Here are my top tips for ‘doing radio’:

  • Chat to the presenter as if the audience doesn’t exist
  • But remember not to swear or say anything you don’t want to be instantly broadcast
  • Keep close to the microphone (except if you laugh. Then pull back.)
  • If there are things you want to mention, jot them down on a piece of card. Try and avoid noisy paperwork.
  • Take/ask for water. You may not have coughed for ten years but the moment you go live on air, you’ll want to.
  • Turn off your phone or put it on silent or airplane mode. Or don’t take it into the studio.
  • Don’t worry that ten minutes after you thought you were going to be on air, you’re still sitting out in reception.

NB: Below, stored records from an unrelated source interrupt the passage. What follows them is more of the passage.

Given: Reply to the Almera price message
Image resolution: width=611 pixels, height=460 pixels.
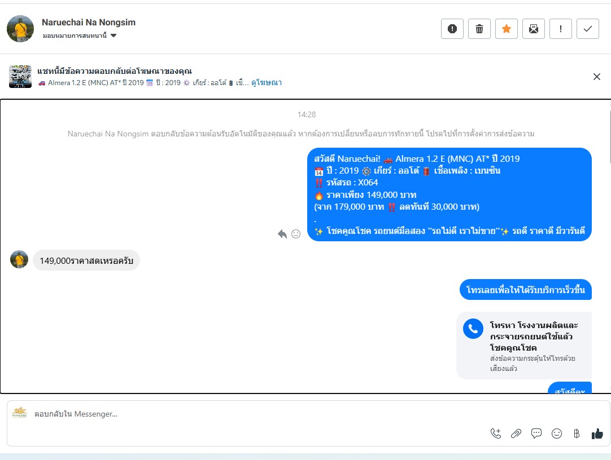Looking at the screenshot, I should [x=282, y=234].
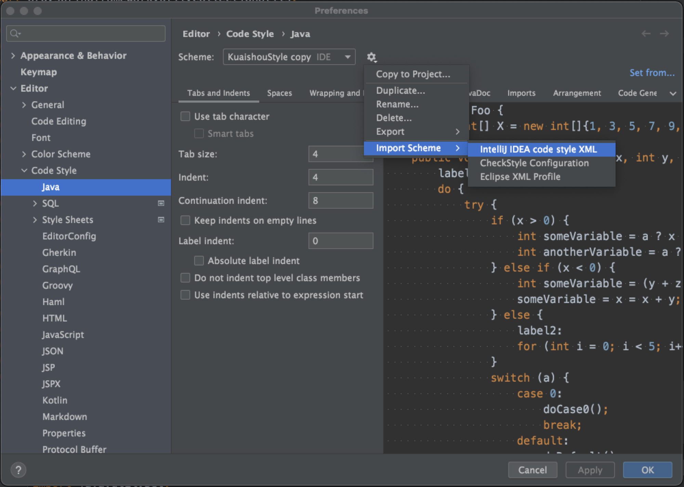Click the scheme settings gear icon
Screen dimensions: 684x487
tap(371, 57)
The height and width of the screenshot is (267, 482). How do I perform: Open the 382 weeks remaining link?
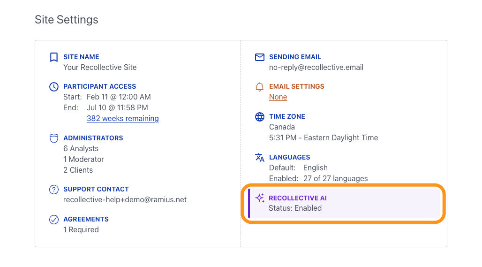[123, 118]
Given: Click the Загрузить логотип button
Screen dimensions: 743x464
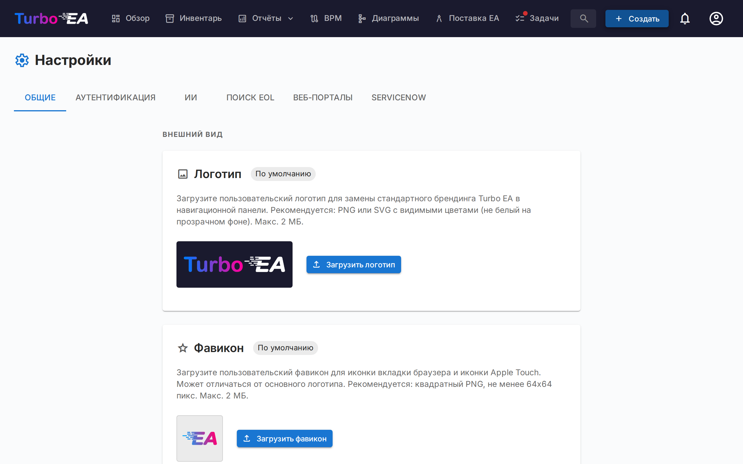Looking at the screenshot, I should pyautogui.click(x=353, y=265).
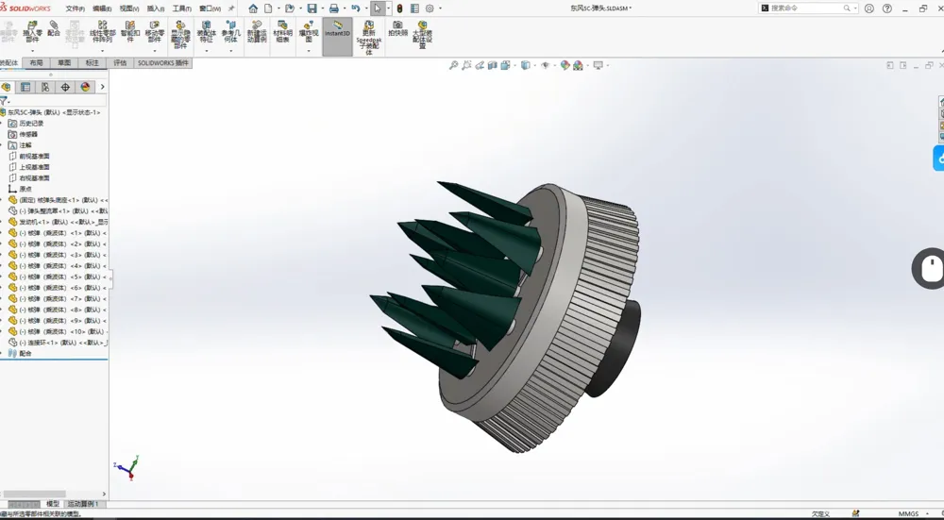Open the Options gear icon
This screenshot has height=520, width=944.
point(429,8)
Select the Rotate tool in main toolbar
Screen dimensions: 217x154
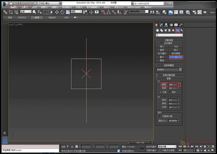[x=62, y=12]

The production team have to ensure a smooth flow and have probably built in a few minutes into the schedule so you’ll be there when they want you. Put yourself in their hands and relax. It’s their problem, not yours.
  • But build in time for travel. Better to be early and have to wait than to be late and miss your slot. I once sat outside BBC Radio Cambridgeshire in a traffic jam listening to Sue Dougan say I’d be on air in about five minutes … Not comfortable.
  • Enjoy. It’s fun.
  • NB I did have one slightly hostile interviewer at a radio station in Yorkshire. He obviously didn’t like fiction and particularly not romantic fiction. The trick, if you get a question you don’t like, is to make like a politician and instead of talking about something you don’t want to talk about, talk about something you do want to talk about. Don’t let yourself be drawn into confrontation. Don’t try and score points. See it as an opportunity to tell the listeners about your new book. The presenter isn’t the only one with control.